What to do - Copy the records below word for word, beginning with the line that contains "At what (x,y)" and continuing through the end of the records. Leave the pictures out of your copy.

Items from a data source:
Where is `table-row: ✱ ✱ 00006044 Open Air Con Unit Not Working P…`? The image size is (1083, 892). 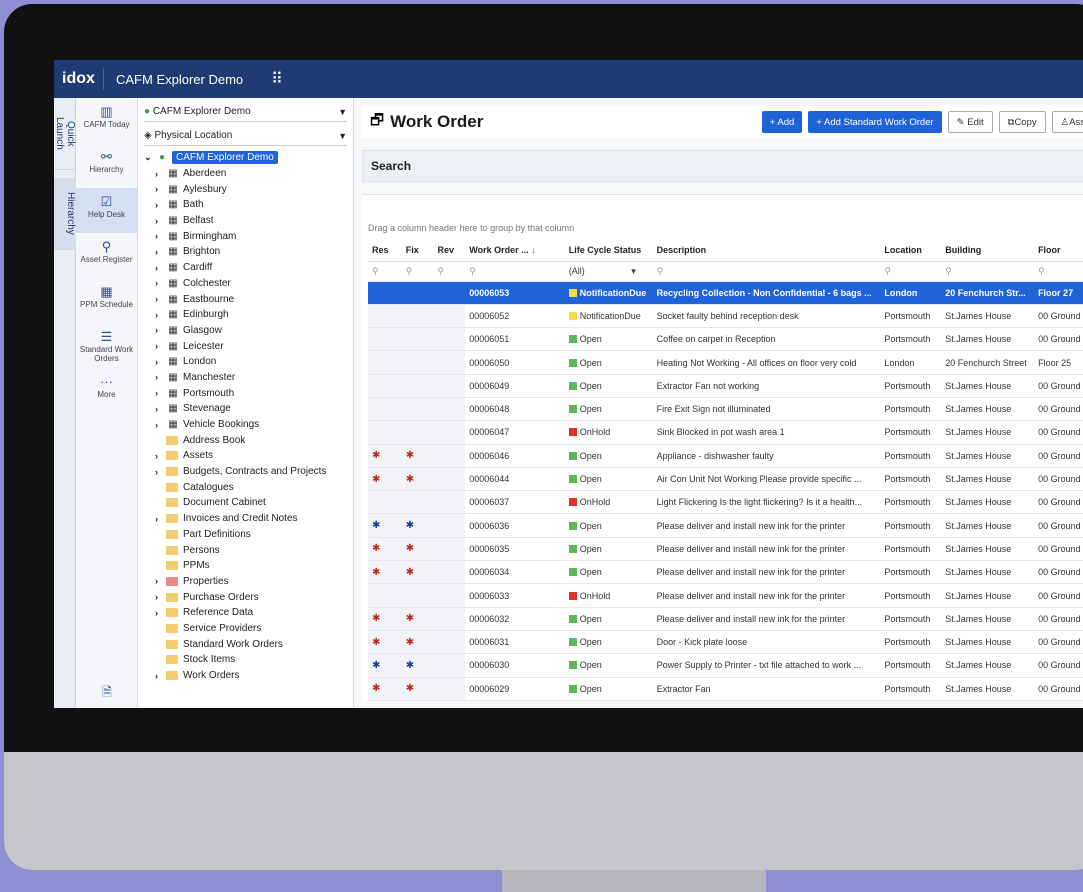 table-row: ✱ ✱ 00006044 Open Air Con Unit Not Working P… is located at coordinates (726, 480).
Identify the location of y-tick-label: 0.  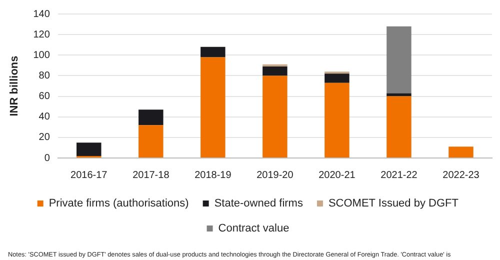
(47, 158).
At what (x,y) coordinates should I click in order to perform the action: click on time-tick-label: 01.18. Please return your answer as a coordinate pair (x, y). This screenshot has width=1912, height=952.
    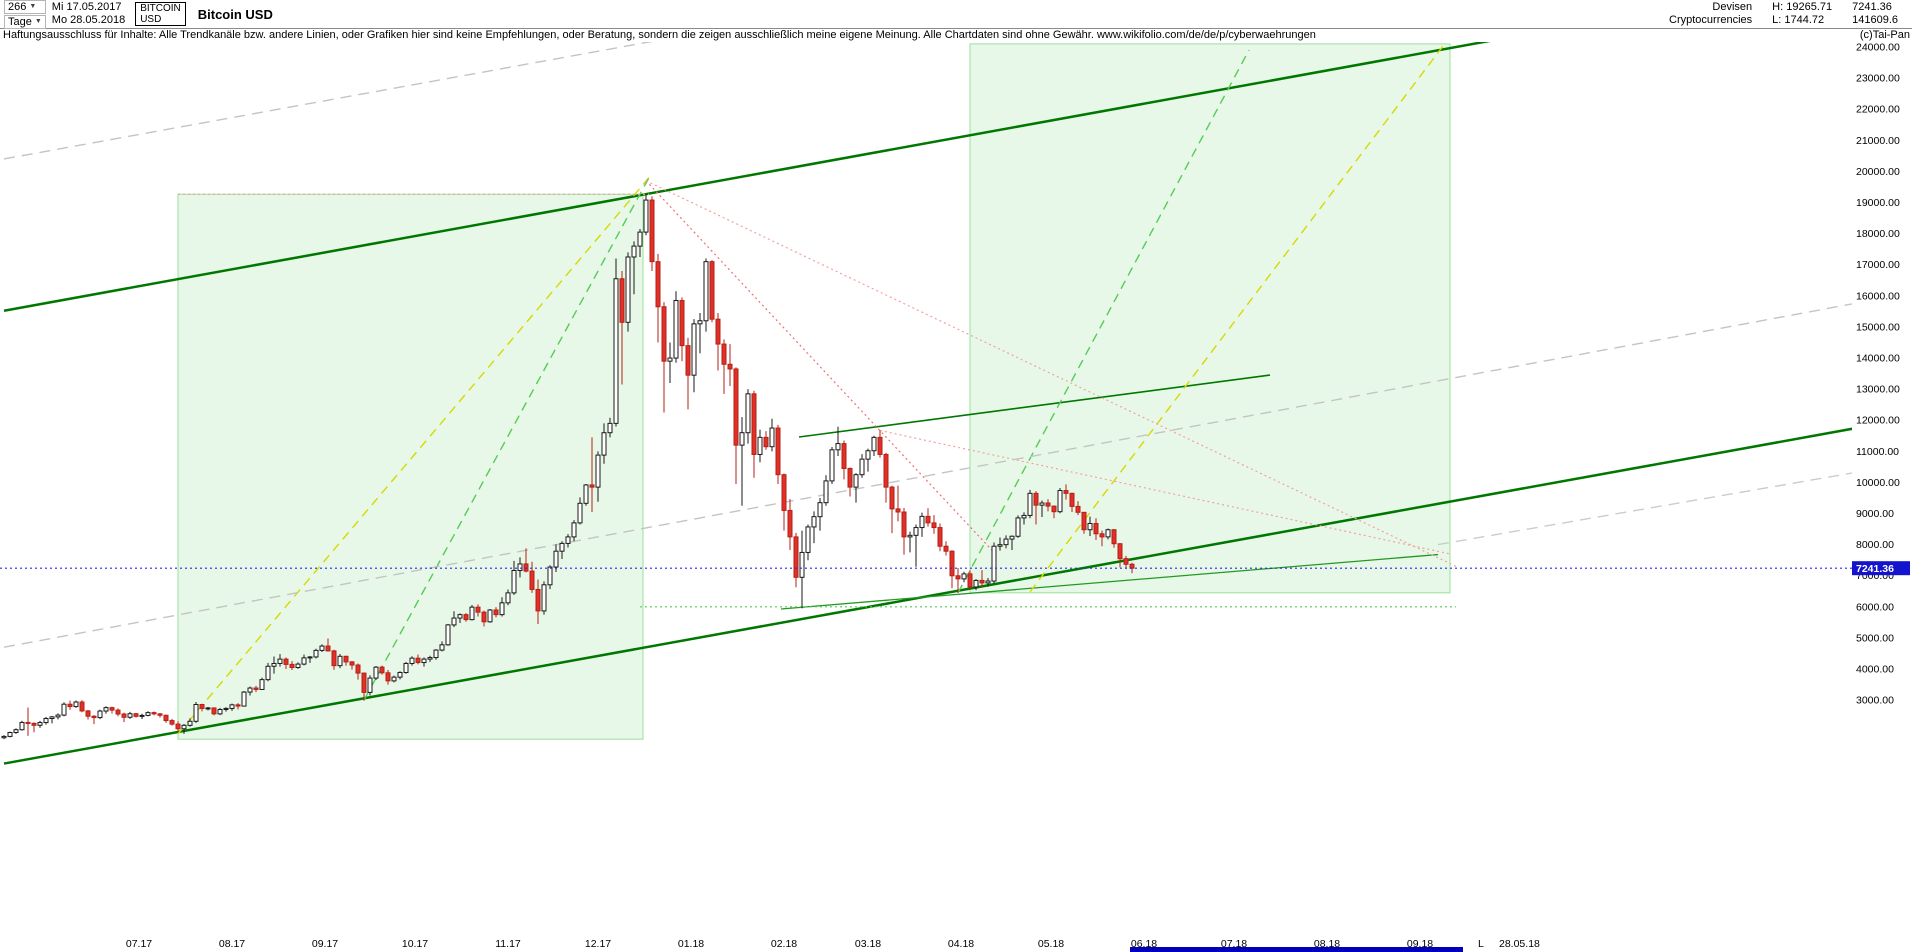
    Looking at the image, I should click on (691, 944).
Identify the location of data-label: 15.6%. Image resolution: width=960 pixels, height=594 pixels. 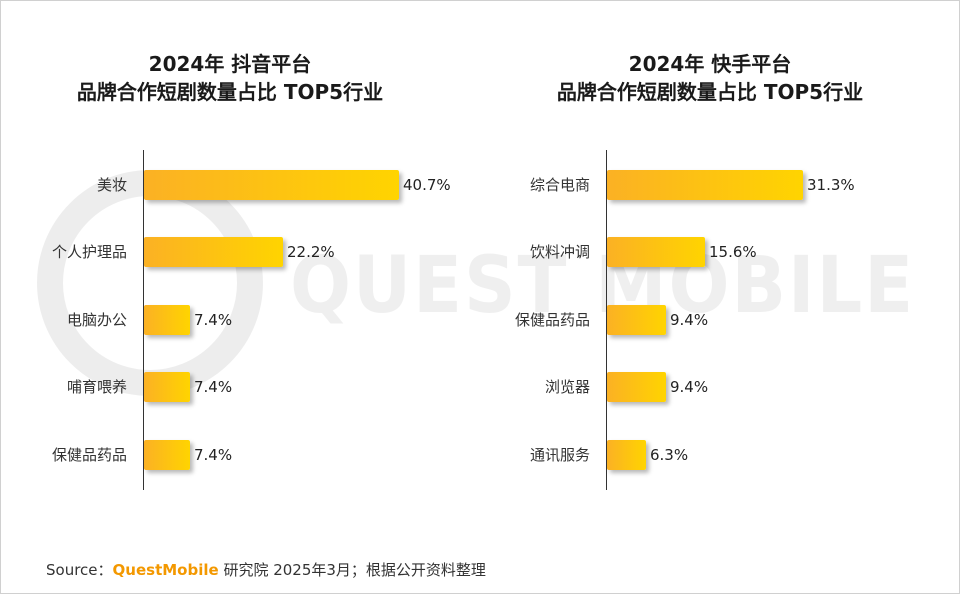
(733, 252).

Solution for this problem -
At what (x,y) coordinates should I click in order to perform the action: click on time-tick-label: 01.18. Please return your answer as a coordinate pair (x, y). This screenshot has width=1912, height=952.
    Looking at the image, I should click on (691, 944).
Identify the location of data-label: 15.6%. Image resolution: width=960 pixels, height=594 pixels. 
(733, 252).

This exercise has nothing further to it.